**Instruction**
Render every line of the records below as a Markdown table with the columns Row and Line, numbering each row and omitting blank lines. Leave the pictures out of your answer.

Entries showing where items appear
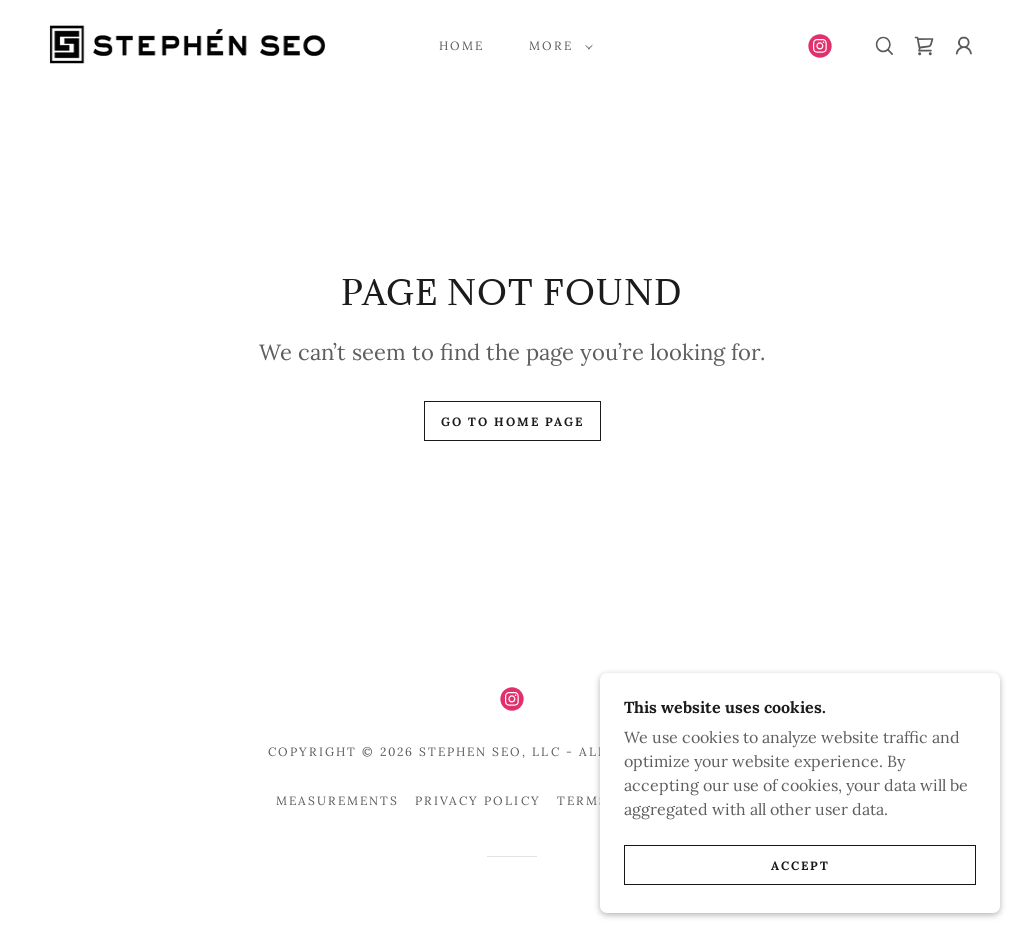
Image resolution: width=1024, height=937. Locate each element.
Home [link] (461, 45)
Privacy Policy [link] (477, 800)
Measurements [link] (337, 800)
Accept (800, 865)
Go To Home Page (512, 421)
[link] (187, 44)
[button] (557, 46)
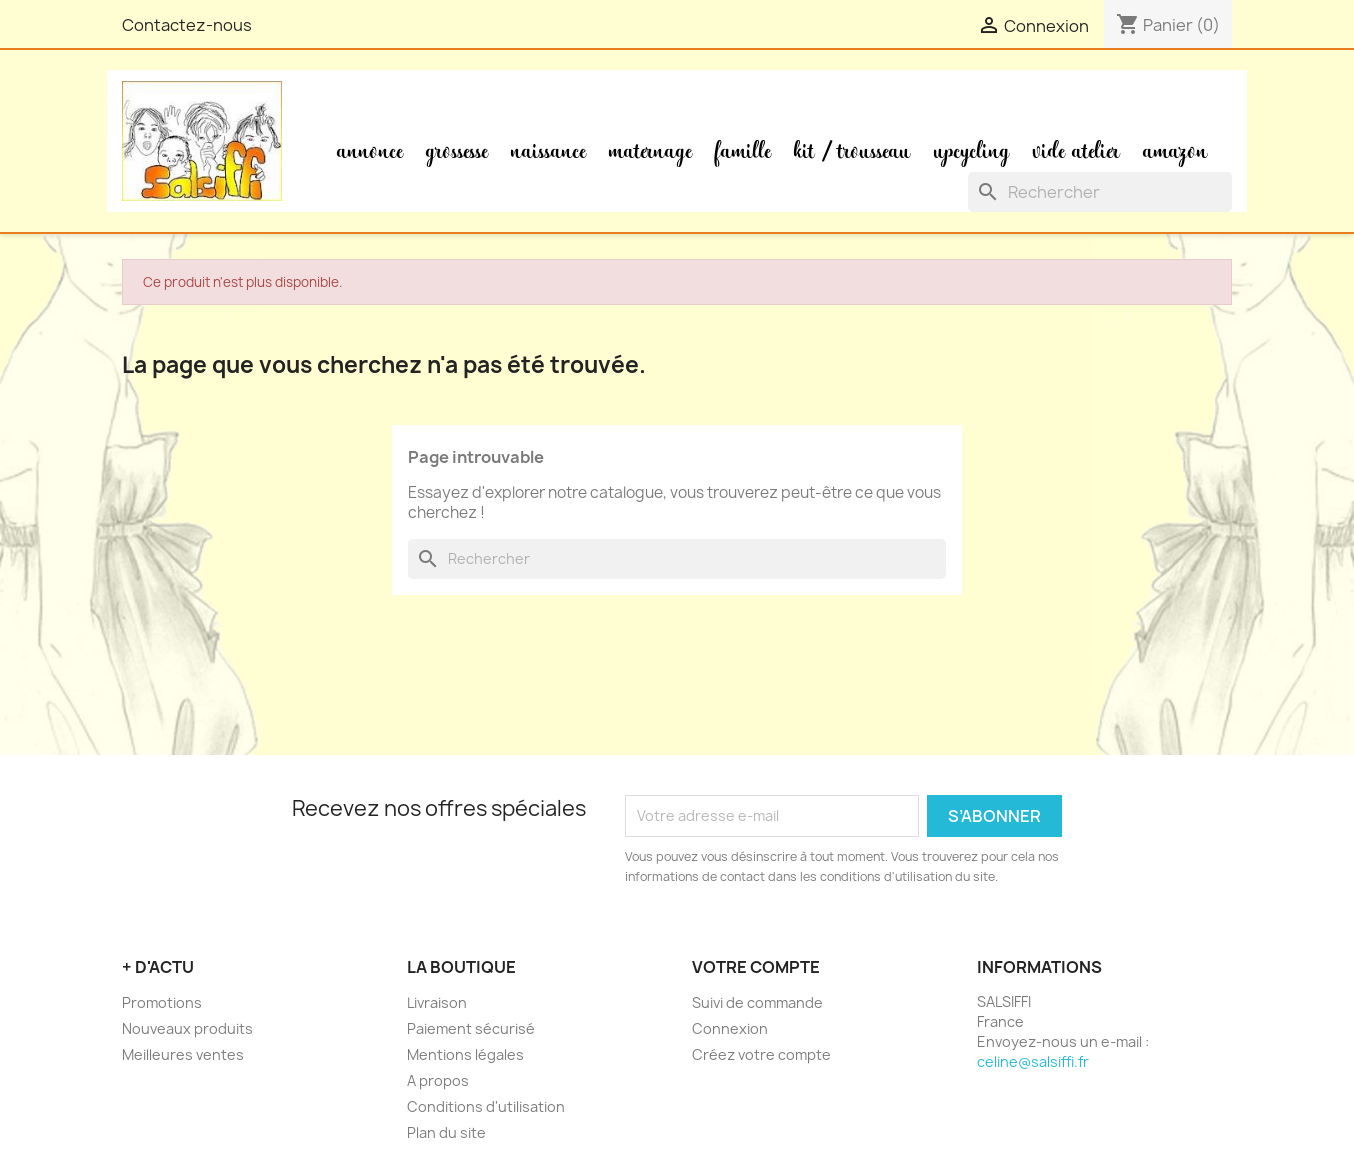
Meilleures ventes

**Final result**
| Row | Line |
|---|---|
| 1 | Image resolution: width=1024, height=937. Locate each element. |
| 2 | Home [link] (461, 45) |
| 3 | Privacy Policy [link] (477, 800) |
| 4 | Measurements [link] (337, 800) |
| 5 | Accept (800, 865) |
| 6 | Go To Home Page (512, 421) |
| 7 | [link] (187, 44) |
| 8 | [button] (557, 46) |
| 9 | Meilleures ventes |